Monday, January 28, 2008

Hi, my name is Michele and… I'm a beadaholic.

Ok the title of this probably gave away the plot, but I am completely obsessed with BEADS.

Many years ago a friend of mine asked if I wanted to go to a "bead store". I thought she was insane and did not understand that an entire store could be devoted to beads. I had always loved semi-precious gemstones and used to buy those little boxes of tumbled polished stones. But there wasn't much I could do with them other than poke them or let them sit around gathering dust. My aha moment occurred when all those pretty tumbled rocks turned into BEADS, at the BEAD STORE. It was then that I began to design and sell jewelry made of these gemstones and other materials. So it's really my friends fault I'm like this now. Completely and totally.

I took a hiatus from jewelry design when I moved to Arizona in 1994. Around 2002, I rediscovered my need to create in this medium. About this time I also discovered artisan made lampwork beads, which set off a parallel, yet new obsession with these intriguing glass beads. It took some time to find a teacher and to get into classes but I began my journey of learning to make my own glass beads in 2003. Since then I have been working on craftsmanship and technique to create my own glass beads to use in my jewelry designs. I have to make beads. I always am thinking of new techniques or materials I want to incorporate with the glass. At least most of the time. Some nights I sit there after I get all my stuff out and I stare at the torch like now what. But, most of the time I don't turn it off. The obsession. I can't.

I work with Italian soda lime (soft) glass and have a variety of tools besides the glass itself to poke, prod and move the glass where I’d prefer it to go. Sometimes it doesn’t “cooperate” and I have to see what new direction the glass takes me.

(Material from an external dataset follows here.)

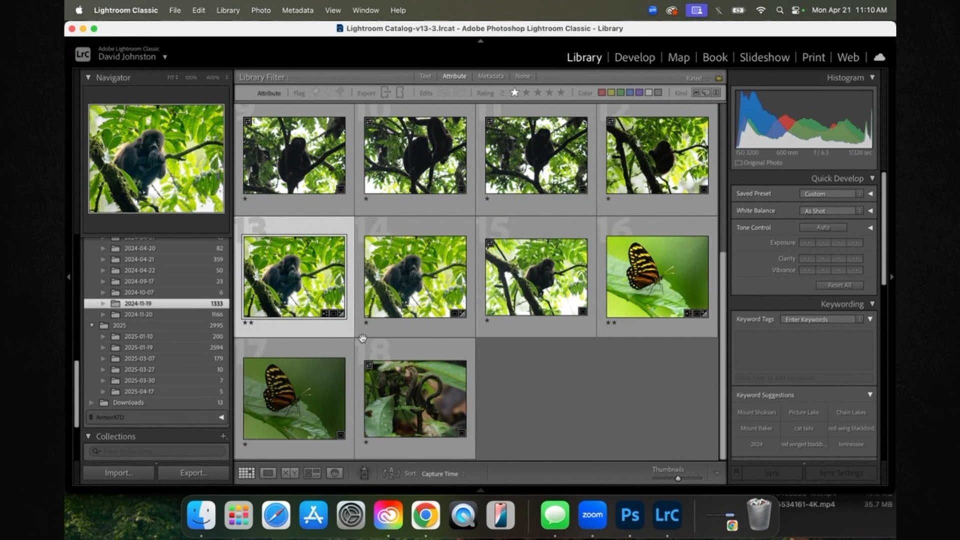This screenshot has height=540, width=960.
Task: Click the Thumbnails size slider handle
Action: click(x=678, y=479)
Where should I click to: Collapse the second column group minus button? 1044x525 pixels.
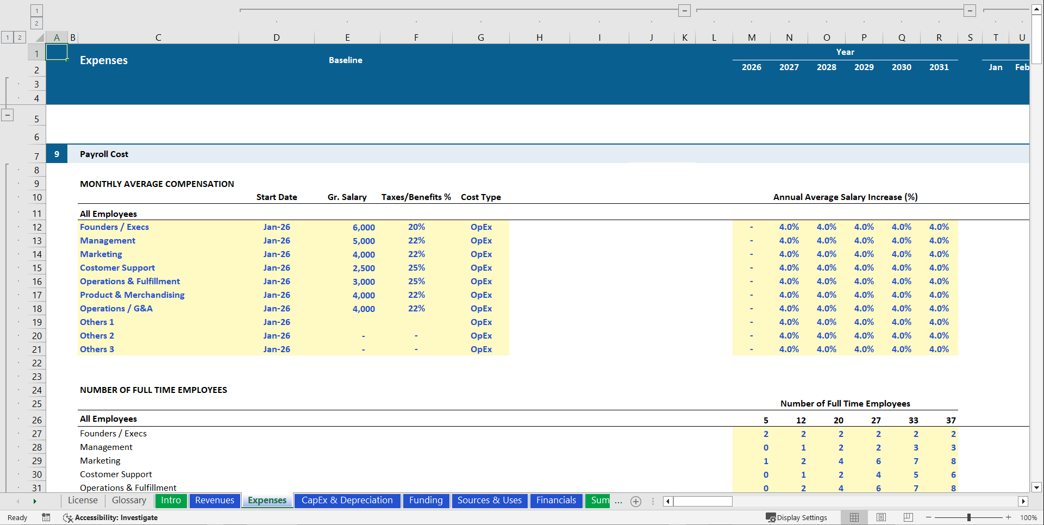[970, 10]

It took me a long time to except this.

I also enjoy knowing that I am carrying on a tradition that dates back thousands of years. Techniques taught today are the same techniques used long ago when glass beads were first made in the ancient east. I am honored to carry on these traditions today.

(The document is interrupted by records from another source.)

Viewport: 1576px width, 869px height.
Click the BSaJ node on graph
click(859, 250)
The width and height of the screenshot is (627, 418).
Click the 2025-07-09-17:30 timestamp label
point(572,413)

Stay tuned for What is Lampworking Anyways and Why Should I Care?

Saturday, January 26, 2008

My first blog ever...

So as the title suggests, this is my first blog ever. I'm actually learning how to set this bad boy up and what all the features are. I just discovered they have drag and drop. Niiiiice.

So if I build a blog, will they come? Can I blog about blogging or would that be redundant?

Coming soon Hi , My name is Michele and... I'm a beadaholic.